Despite the disappointing sales price, I still think shares look pretty interesting here. NYRT didn’t disclose the fees associated with closing on 1440 Broadway, but we know they paid ~4% of the total sales price in fees for the last four buildings they’ve sold. Assuming that they had to pay 5% of sales price on 1440 Braodway, they’d net $189m from the sale of 1440 Broadway in addition to the $59m from the 229 W / 256 W sales. Add that to the ~$550m from buildings they’d sold between June 30th and today (from the WWP deal, selling 50 Varick, and selling 245 W), and NYRT has received just under $800m in cash from selling buildings since their last 10-Q.
In my last post, I provided a table that estimated NAV at $8.39/share. Below I’ve updated that table for the most recent property sales. In addition, I’ve slightly changed the liquidation costs (I had previously unscientifically estimated $75m of liquidation costs; I now somewhat unscientifically estimate $58m of liquidation costs. I come to that $58m by assuming the company pays 5% of sales price for each of their remaining non-WW buildings and an additional $30m of costs to cover liquidation costs and WW fees).

So I end up with an NAV estimate for NYRT of $8.11/share, which remains well above today’s share price. What really interests me about NYRT is that most recent sales should serve to seriously de-risk the stock from today’s share price / significantly improve IRR. I estimate that NYRT now has almost $5/share in cash on their balance sheet, and the cash they have committed to WW’s capital reserve and the valuation of their WW JV cover another $2.11/share, so today’s share price is assigning almost no value to NYRT’s remaining properties. I think that’s a mistake.
Where do we go from here? NYRT should file their 10-Q and provide an updated NAV number within the next week or so. That filing will make this post dated / obsolete pretty quickly (hopefully it doesn’t make the post look foolish as well!). Along with that filing I’d expect them to declare a significant dividend that returns the bulk of the cash on their balance sheet before year end.

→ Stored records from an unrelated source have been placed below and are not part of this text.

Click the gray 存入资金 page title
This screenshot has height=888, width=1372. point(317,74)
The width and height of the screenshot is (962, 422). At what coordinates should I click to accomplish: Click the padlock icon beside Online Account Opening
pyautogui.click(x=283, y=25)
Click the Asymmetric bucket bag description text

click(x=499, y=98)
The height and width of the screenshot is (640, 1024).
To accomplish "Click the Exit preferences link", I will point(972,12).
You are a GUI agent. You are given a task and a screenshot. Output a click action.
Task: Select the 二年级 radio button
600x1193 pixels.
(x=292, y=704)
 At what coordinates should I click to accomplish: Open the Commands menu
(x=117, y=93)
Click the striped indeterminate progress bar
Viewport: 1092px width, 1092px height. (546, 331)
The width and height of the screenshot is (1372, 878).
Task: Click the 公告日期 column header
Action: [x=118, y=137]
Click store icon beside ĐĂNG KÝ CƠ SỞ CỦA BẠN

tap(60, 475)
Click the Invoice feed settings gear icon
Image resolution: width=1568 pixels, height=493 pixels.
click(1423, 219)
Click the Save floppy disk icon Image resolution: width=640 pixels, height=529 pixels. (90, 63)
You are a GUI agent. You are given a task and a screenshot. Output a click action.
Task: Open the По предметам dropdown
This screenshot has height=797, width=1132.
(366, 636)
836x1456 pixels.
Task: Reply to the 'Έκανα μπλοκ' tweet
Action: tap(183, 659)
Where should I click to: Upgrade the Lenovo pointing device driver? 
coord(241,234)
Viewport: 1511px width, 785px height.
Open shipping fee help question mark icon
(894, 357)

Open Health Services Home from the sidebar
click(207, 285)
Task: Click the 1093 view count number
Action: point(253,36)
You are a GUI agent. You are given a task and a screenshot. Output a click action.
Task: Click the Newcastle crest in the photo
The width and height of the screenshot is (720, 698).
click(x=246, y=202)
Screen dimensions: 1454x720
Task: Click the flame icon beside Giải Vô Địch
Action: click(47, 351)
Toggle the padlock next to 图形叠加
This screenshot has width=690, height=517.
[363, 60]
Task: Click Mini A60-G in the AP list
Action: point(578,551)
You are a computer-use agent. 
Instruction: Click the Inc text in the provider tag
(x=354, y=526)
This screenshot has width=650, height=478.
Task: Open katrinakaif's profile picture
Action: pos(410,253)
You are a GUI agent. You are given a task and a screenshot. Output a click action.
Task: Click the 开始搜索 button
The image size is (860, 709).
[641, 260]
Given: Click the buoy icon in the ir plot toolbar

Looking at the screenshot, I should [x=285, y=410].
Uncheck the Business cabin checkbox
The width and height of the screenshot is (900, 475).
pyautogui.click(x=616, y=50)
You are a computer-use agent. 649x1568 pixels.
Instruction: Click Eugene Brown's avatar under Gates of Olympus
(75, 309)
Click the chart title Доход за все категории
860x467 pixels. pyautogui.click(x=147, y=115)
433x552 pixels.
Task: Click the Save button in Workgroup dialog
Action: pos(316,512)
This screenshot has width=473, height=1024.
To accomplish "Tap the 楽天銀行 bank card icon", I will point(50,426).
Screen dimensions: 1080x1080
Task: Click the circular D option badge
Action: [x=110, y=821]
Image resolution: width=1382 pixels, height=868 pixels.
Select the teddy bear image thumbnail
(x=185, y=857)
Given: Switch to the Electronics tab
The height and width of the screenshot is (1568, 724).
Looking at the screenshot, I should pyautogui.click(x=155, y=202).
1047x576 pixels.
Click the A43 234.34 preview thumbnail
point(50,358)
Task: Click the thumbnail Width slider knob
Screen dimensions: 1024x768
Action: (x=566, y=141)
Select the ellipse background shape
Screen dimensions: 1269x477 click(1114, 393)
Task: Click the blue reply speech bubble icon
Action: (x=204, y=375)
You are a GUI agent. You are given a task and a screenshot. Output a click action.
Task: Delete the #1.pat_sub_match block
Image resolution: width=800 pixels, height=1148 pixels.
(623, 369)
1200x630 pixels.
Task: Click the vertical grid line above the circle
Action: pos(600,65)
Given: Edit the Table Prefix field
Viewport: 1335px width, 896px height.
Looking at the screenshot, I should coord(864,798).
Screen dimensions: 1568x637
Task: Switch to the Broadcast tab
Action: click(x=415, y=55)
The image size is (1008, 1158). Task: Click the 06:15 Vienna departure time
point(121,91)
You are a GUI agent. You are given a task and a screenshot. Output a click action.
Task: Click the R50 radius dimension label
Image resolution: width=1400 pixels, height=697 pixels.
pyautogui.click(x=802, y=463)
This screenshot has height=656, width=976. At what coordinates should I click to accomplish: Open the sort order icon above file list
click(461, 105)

Below I’ve updated my IRR for NYRT from today’s levels. It assumes all of the cash from sales to date are paid out by year end, the remaining buildings are sold and paid out by the middle of next year, and WW increases value at 11%/year and is sold in late 2020. This results in a pretty attractive IRR from today’s prices. We’ll know if it’s close to accurate once the 10-Q is filed. Hopefully all works out well, but either way the story is most likely played out so this is most likely my last discussion on NYRT. Good riddance!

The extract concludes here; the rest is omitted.